== What the exercise asks ==
When a line of the entries contains "computer", please list that line.

== Records from a data source ==
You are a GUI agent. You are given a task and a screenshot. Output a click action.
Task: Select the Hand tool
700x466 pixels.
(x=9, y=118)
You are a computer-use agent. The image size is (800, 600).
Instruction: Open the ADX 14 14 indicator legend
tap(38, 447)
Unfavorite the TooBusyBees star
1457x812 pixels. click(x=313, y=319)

* * *

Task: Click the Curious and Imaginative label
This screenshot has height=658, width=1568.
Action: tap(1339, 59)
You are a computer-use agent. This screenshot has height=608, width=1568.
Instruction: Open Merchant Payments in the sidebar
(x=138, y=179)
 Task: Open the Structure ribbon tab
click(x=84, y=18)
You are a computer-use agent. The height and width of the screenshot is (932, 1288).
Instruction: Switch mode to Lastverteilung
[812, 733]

...

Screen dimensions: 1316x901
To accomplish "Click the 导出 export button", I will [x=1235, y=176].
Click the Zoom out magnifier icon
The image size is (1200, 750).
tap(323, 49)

== Result ==
You are a computer-use agent. The image size is (800, 600).
You are a computer-use agent. This screenshot has height=608, width=1568.
You are a computer-use agent. The height and width of the screenshot is (932, 1288).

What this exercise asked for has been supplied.